Stop: The government will never ask for your credit card or bank account information.
“If you can’t give me your Social Security number and birthdate right now, you’re going to lose your coverage.”
Stop: Scammers may even be aggressive or threaten that you will lose coverage if you don’t confirm your Social Security number or other private information.
If you suspect you’re being scammed, try these tactics:
- Ask the caller for his or her name and number so you can call them back. Usually, they will hang up on you.
- You can call 1-800-MEDICARE (1-800-633-4227) or the customer service number on the back of your Medicare card to check if a call was legitimate.
- If they’re threatening you, just hang up.

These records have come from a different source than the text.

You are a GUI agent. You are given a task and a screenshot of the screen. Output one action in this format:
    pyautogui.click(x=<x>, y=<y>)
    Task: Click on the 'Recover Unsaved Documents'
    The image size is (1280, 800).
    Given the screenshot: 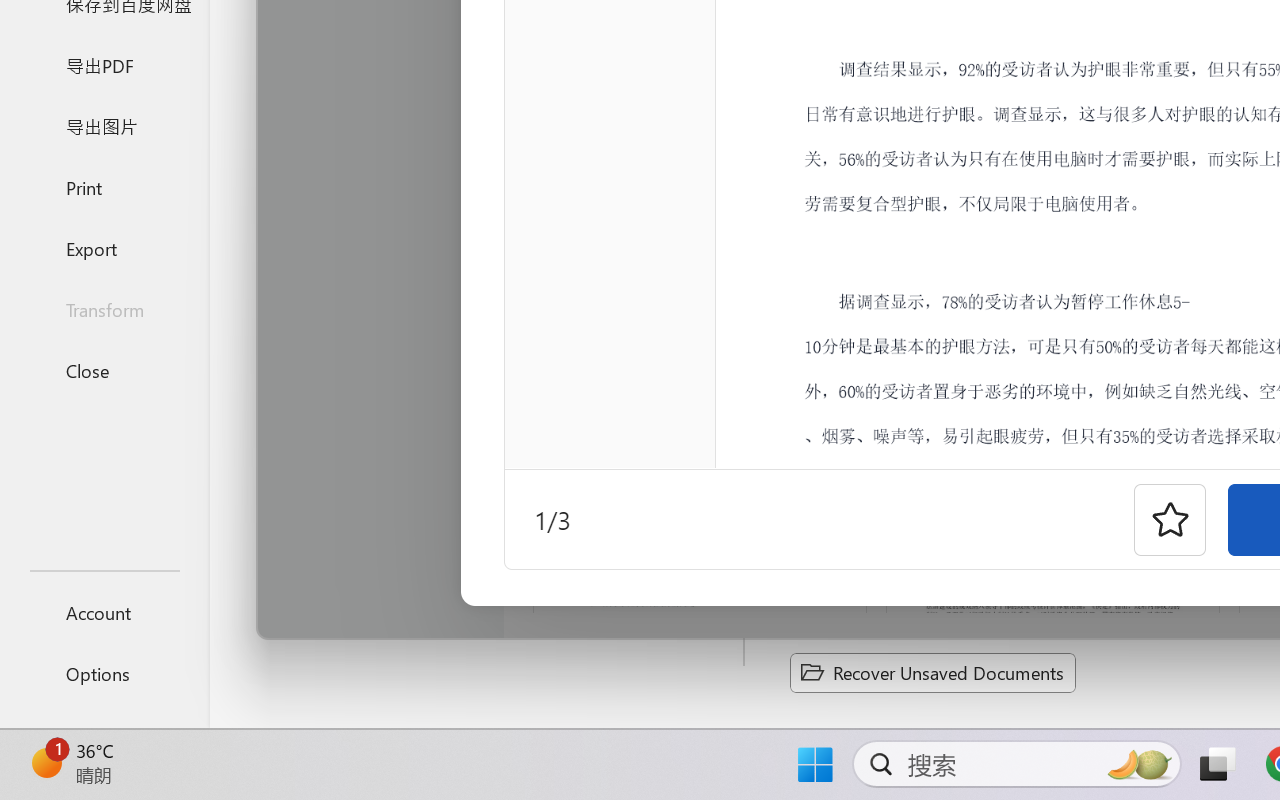 What is the action you would take?
    pyautogui.click(x=932, y=672)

- If the same scammer is harassing you again and again, report it to the Federal Trade Commission at 1-877-382-4357, or call 911 if you’re afraid for your safety.
- If you’ve given out personal information or think your identity has been stolen, call the ID Theft Hotline at 1-877-438-4338 or IdentityTheft.gov.
However, it’s important to point out that your practice will most likely contact you if you’re about to turn 65 to remind you about the importance in enrolling in Medicare Advantage or Medicare. For example, the InnovaCare Health family of practices and providers across Central and Northern Florida talks to seniors about the new services they can qualify for under Medicare Advantage—including dental care, home delivery of prescriptions, transportation, availability of in-house specialists, $0 copays, and much more. And, by staying in close contact with your provider, you can also verify with them if a call was legitimate and avoid being scammed.
Remember, while scams can happen to anyone, seniors are most at risk. So, keep your cool, never give out personal information to random callers, and never feel pressured to change your Medicare or Medicare Advantage plans, unless you’re the one making the call.